Hunt was present at the famous cremation of Percy Bysshe Shelley on the shore of Via Reggio in 1822. Shelley's heart was removed by Edward Trelawny and initially passed to Hunt who later handed it to Mary Shelley. However, Hunt took a piece of Shelley's jawbone from the cremation and kept it on his desk for the rest of his life.

It is said that Dickens based the figure of Skimpole in Bleak House< on Hunt.


- Hunt's gravestone


9 Comments:

Blogger Susan Tyler Hitchcock said...

Leigh Hunt, his wife Marianne, and their crowd of children (four going on five, as I remember) also lived with Mary and Percy Bysshe Shelley in Marlow, outside London, during the early months of 1817, as Mary completed the manuscript for Frankenstein. Read about their shared household in my upcoming book FRANKENSTEIN: A CULTURAL HISTORY, to be published by W. W. Norton in October 2007.

6:50 AM  
Blogger Liam said...

The site is nice, though a bit Anglo-centric. They only list one poet buried in New York!

8:21 AM  
Blogger crystal said...

Hi Susan,

that's interesting. Have you seen the movie "Rowing with the Wind"? I don't know how historically accurate it is but it shows Shelley and Byron and Mary together when the idea for Frankenstein came to her (at Byron's place in Switzerland) ... also Shelley's death. I can't remember if Hunt was in it.

10:08 AM  
Blogger crystal said...

Hi Liam,

that reminds me of an episode of Buffy the Vanpire Slayer. The librarian, Giles, Buffy asked him for a book of poems by Emily Dickinson, and he said she wasn't a bad poet, for an American :-)

10:11 AM  
Blogger cowboyangel said...

I don't think it's strange to want to know where people are buried. I've done a lot of research on where famous jazz musicians are buried and have thought of writing about that. We should respect our elders, and a pilgrimage to their burial site seems a worthy thing to do. Outside of the U.S., I think it's fairly common.

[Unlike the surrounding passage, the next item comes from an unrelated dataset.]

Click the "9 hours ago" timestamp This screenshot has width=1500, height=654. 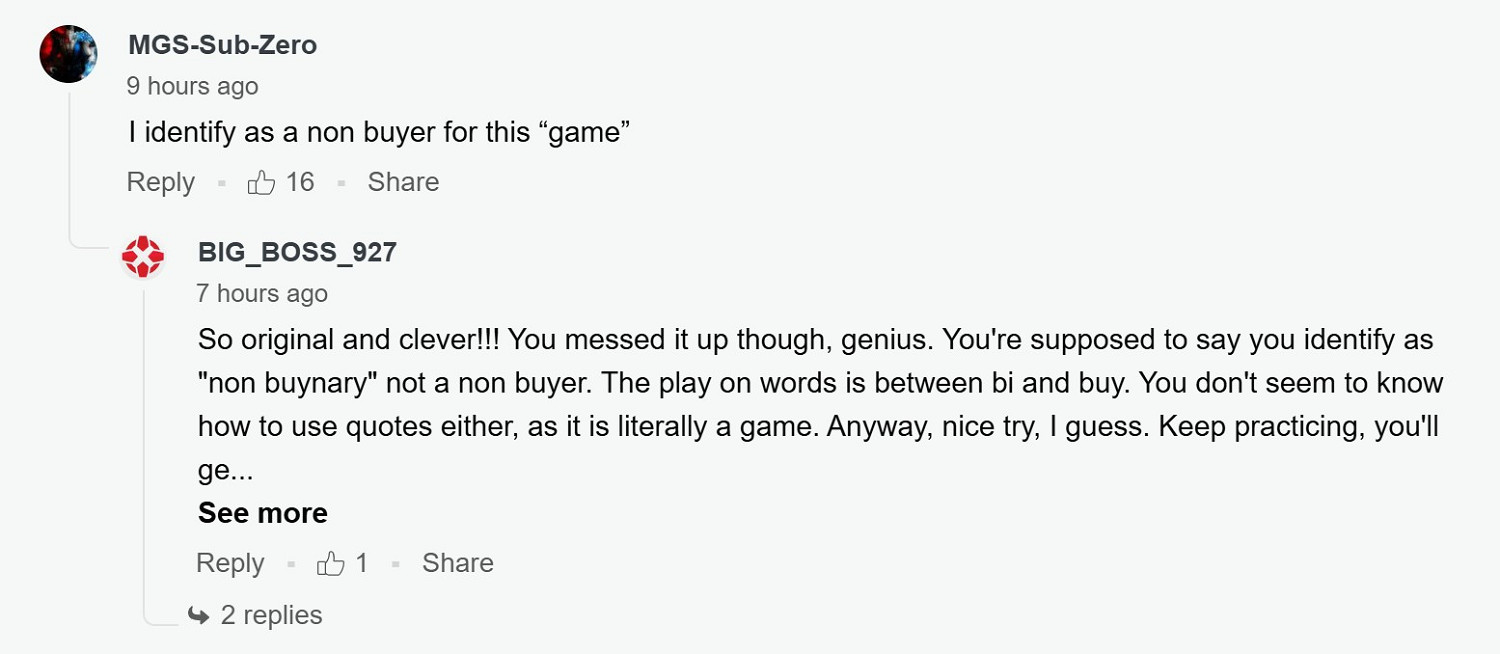tap(192, 87)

Strange, I thought, that they don't list T.S. Eliot or Sylvia Plath, both of whom had connections to the UK.

Liam,

If you did the Search by Location, it only shows one poet in NY, but it's not comprehensive for some reason. I saw 2 other poets buried in NY - Frank [O'Hara], out near where I live, and Langston Hughes, whose ashes are under a floorboard in the Schomburg Library!

11:08 AM  
Blogger Jeff said...

I took this photo of a poet's grave in the public gardens in Sevilla, but I can't remember who it was! Does anyone know? Liam, maybe?

4:07 PM  
Blogger crystal said...

That's an interesting photo, Jeff. Is that a zombie down there at the bottom? :-)

7:03 PM  
Blogger Liam said...

It appears to be a monument to the Romantic poet Gustavo Adolfo Becquer .

7:47 AM  
Blogger Jeff said...

That's it, Liam. Well done. See, I knew he'd know...

This link says:

"The square dedicated to Bécquer has a statue of him situated on a high pedestal and at its feet two figures representing wounded and wounding love. Next to these are three figures representing full love, dreamed love and lost love. This is the work of Lorenzo Coullaut Varela. They are enclosing a centenary tree which gives a melancholy atmosphere to the monument."

Wounded love... So, "zombies" they may very well be.